The idea is that your architects write a description of the chip’s logical behavior in a synthesizable language (typically verilog, but other possibilities include VHDL, various C++ or C varieties, etc.)

So they may say something like:

A[8:0] = B[8:0] + C[8:0]

to create an 8-bit adder. Then, with synthesis, your logic designers would plunk all that into a “synthesis tool” (almost always from a company called Synopsis) to dump out a netlist (which lists the logic gates to be used and how they are wired together).

Then your physical designer takes that netlist and lays it out to create the chip mask. (Typically using automated place-and-route tools, often from a company called Cadence)

That’s not at all how I ever did it at any of the three companies I worked at.

We always “hand-synthesized” the logic. And hand placed the gates. And hand-routed at least some of the wires.
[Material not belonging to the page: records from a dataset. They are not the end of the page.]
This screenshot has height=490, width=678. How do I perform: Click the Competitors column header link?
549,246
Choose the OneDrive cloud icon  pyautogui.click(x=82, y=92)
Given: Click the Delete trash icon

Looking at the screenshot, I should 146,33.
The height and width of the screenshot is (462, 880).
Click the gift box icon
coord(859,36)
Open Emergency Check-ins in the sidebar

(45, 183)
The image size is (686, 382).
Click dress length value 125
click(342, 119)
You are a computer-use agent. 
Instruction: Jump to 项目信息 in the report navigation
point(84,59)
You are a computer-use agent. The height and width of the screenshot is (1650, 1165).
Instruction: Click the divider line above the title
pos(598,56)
Because we were real men (even the women!) :) I mean, one time I literally loaded the mask into vi and edited two wires on the day of takeout. Did I mention I’m very manly?
Makes sense, thanks!
 
What does synthesize mean in this context and why is it bad?
"Synthesis" is machine translation of code written in a high level hardware description language (HDL) like Verilog to a gate netlist. There are many ways you can create chips. A gross oversimplification into just three bins:
  • Lowest performance / worst area / minimum engineering time: synthesis + automated place & route
  • Medium perf/etc: synthesis + hand tweaks of gate selections in netlist + some hand layout
  • Highest perf / min area / max engineering effort: direct engineer gate choices (sometimes by tweaking HDL source to make the synthesizer do what you want), hand selection of most gate drive strengths, lots of manual layout
Basically, the more automation there is in the process, the more you're relying on software which uses healthy safety margins to make sure the end result will function correctly. Humans can almost always do a better optimization job.
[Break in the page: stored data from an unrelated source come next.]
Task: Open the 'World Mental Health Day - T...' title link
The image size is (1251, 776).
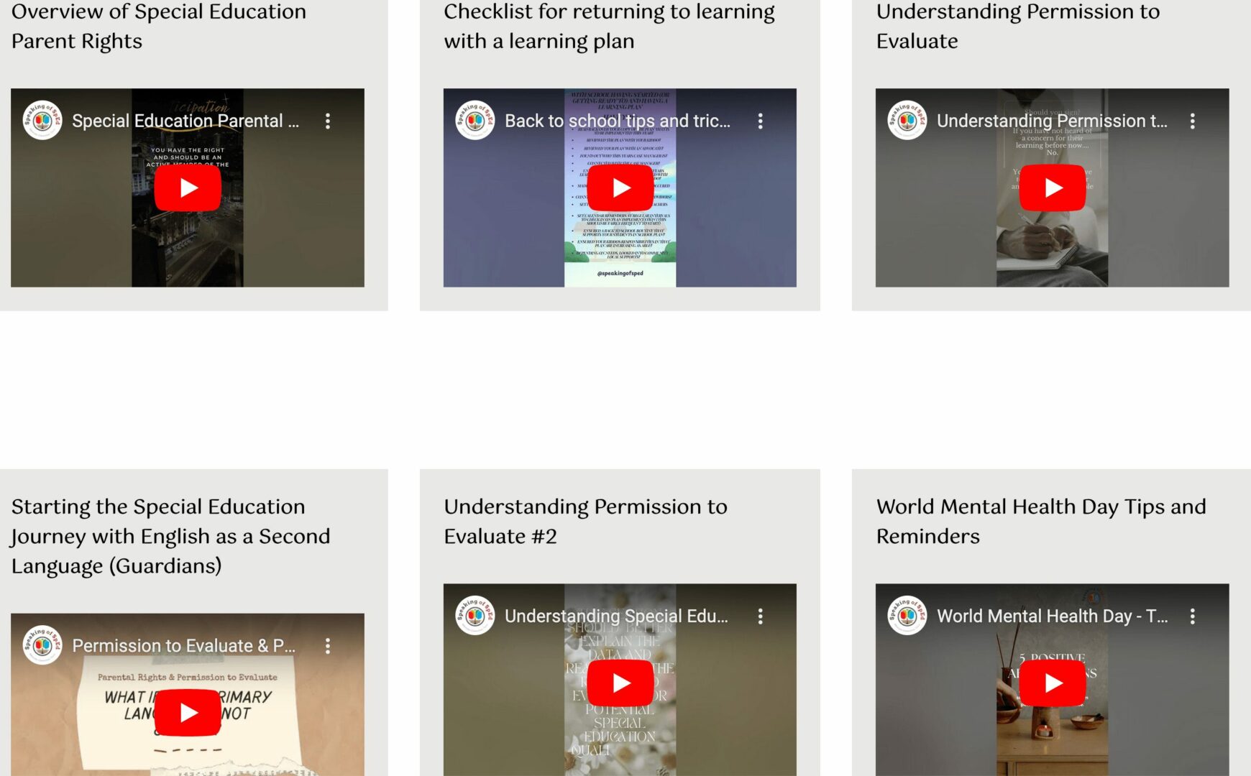Action: point(1053,616)
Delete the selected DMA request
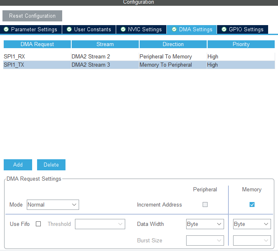The height and width of the screenshot is (251, 278). tap(51, 165)
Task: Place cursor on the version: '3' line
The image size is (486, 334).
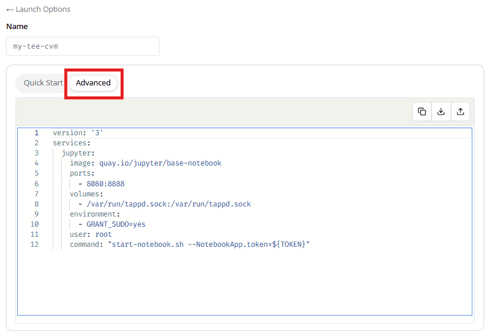Action: [78, 133]
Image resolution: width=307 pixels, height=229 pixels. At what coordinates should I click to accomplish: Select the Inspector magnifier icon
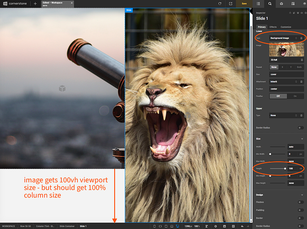click(x=270, y=4)
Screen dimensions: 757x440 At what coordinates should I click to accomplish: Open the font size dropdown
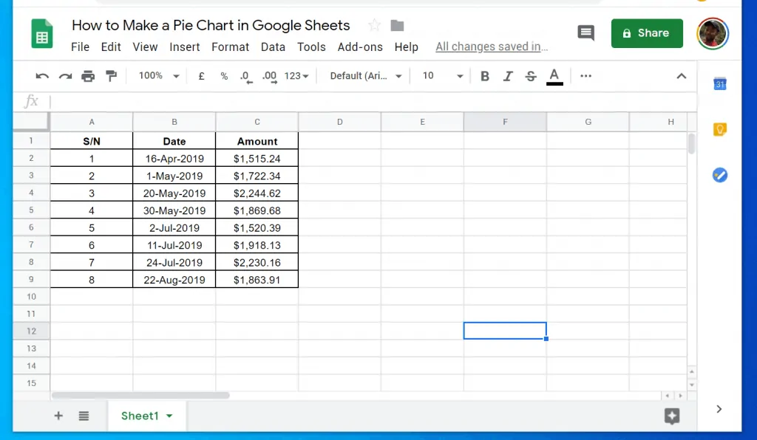(441, 75)
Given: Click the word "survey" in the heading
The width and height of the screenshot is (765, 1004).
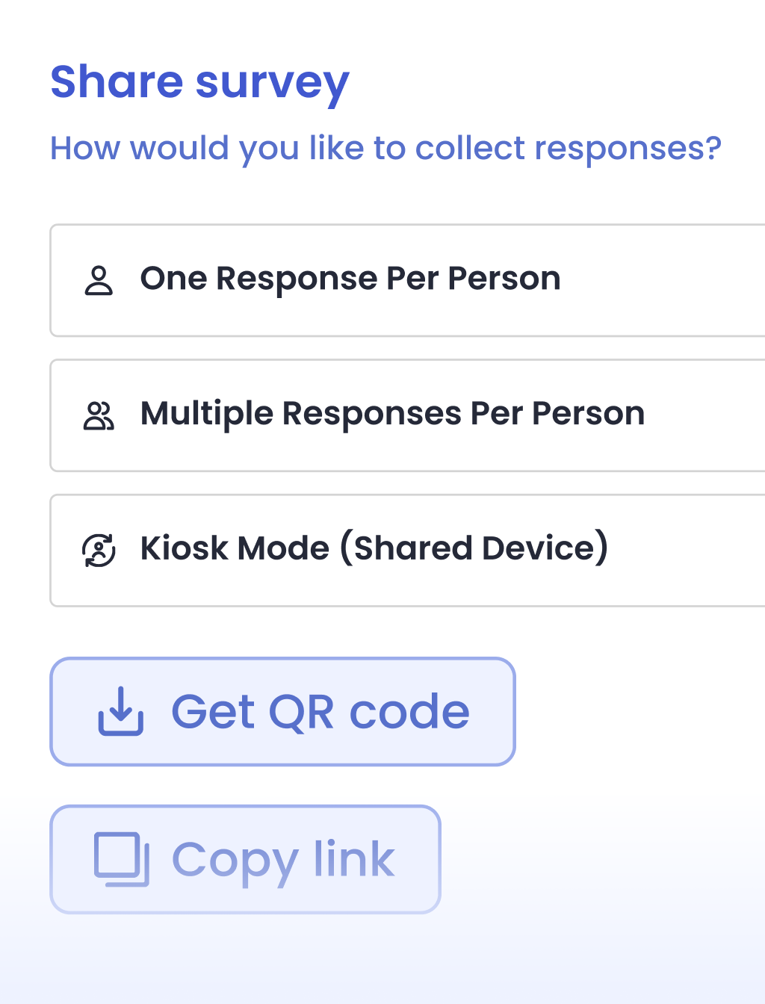Looking at the screenshot, I should click(272, 84).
A good analogy: if you could build an entire modern OS in hand optimized assembly code, it would probably be a lot faster than the alternative, but is less maintainable and takes way more effort to implement features. The big differences are that chips are projects with much smaller overall system complexity than a big software project, and software tooling is much better at approaching the limits of human ability.
 
Those of you lucky enough to have your hands on the iPad Pro M4 can you tell me if the screen quality improvements are significantly better relative to older M1/M2 iPad Pro mini-led screens?
 
Also @leman over at the other place you made a very interesting post that I was half tempted to ask you about there and request you to expand a little more on your thought process (but decided against it and hoped you wouldn’t mind continuing with your thought process over here).
You had mentioned that it is going to become more difficult to squeeze out performance per watt going forward on pure process node reduction alone (I agree) and that different packaging methods (e.g. mixed node - I’m assuming similar to what AMD did with their RDNA3 design chiplet gpus but at a more advanced level of packaging reflective of 2024/2025+ technologies).
However the bit that caught my attention was when you mentioned that because Apple doesn’t sell to the open market and only buys for themselves, that this puts Apple at an advantage paradoxically.

Do you mind walking me through your thought process on this one as to why you think this puts Apple at an advantage, I’d like to understand a little more?
I’d have thought that having higher volume orders in general (even for mixed node orders) would give Apples competitors a cost advantage as they would have economies of scale on their side relative to the low volume orders of say Apple etc…

Do you mind joining the dots on this one for me please - I’m tired and off of a long haul flight so perhaps my brain is stuck in first gear.